Because of a ruling by the governing body of Oklahoma high schools last week, it's going to make it easier to bring more kids. More importantly, it's going to make it legal.

This year if a kid from Broken Arrow, Midwest City or anywhere can have a little help in trying to get to Oklahoma, Oklahoma State and Tulsa or bordering states' universities.

The Oklahoma Secondary School Activities Association ruled last week athletes are now allowed aid by their school to attend individual camps, allowing for things like transportation in a school-owned vehicle and paying for the fuel to camps in the state or bordering state.

"Not all of these camps are on the weekends," OSSAA executive director Ed Sheakley said. "It's tough for parents to take off work to drive their kid to wherever it might be. The membership (schools) was saying that if the coaches are going to these camps anyway, why can't they help in bring some kids with?"

The original rule led to a big source of controversy in 2012. It used to say no school, booster club or organization associated with a school could pay fees and/or expenses for students to attend an individual camp or clinic.

That led to a tough break for Tahlequah Sequoyah High as the school had to forfeit nine games, including a district championship because of violation of the rule. Tahlequah Sequoyah had 12 players deemed ineligible because of the infraction.

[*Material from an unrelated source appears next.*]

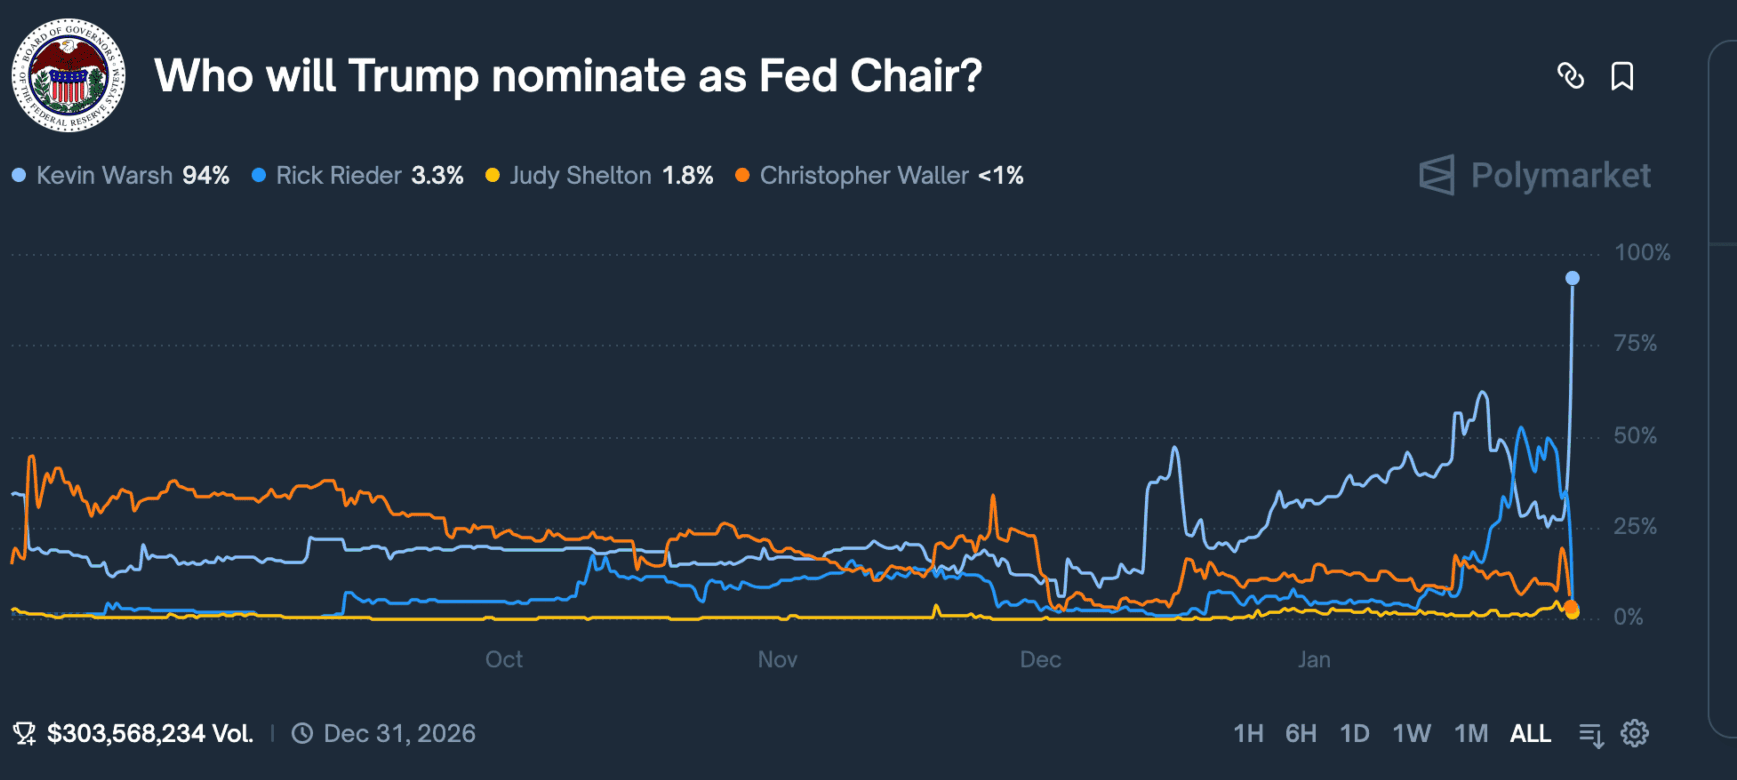1737x780 pixels.
Task: Select the ALL time range
Action: [1530, 734]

The state supreme court stepped in last fall, suggesting a change. The member schools had discussed it for several months and came to a quick and decisive 12-0 vote for the ruling Wednesday.

It won't get the 2012 season back for Tahlequah Sequoyah, a team that included Memphis redshirt quarterback Brayden Scott, but the rules are a lot clearer now.

"We like the ruling because it helps people understand a lot more about what is and what isn't permissible," Sheakley said. "We're only trying to help the membership, and we feel this does that."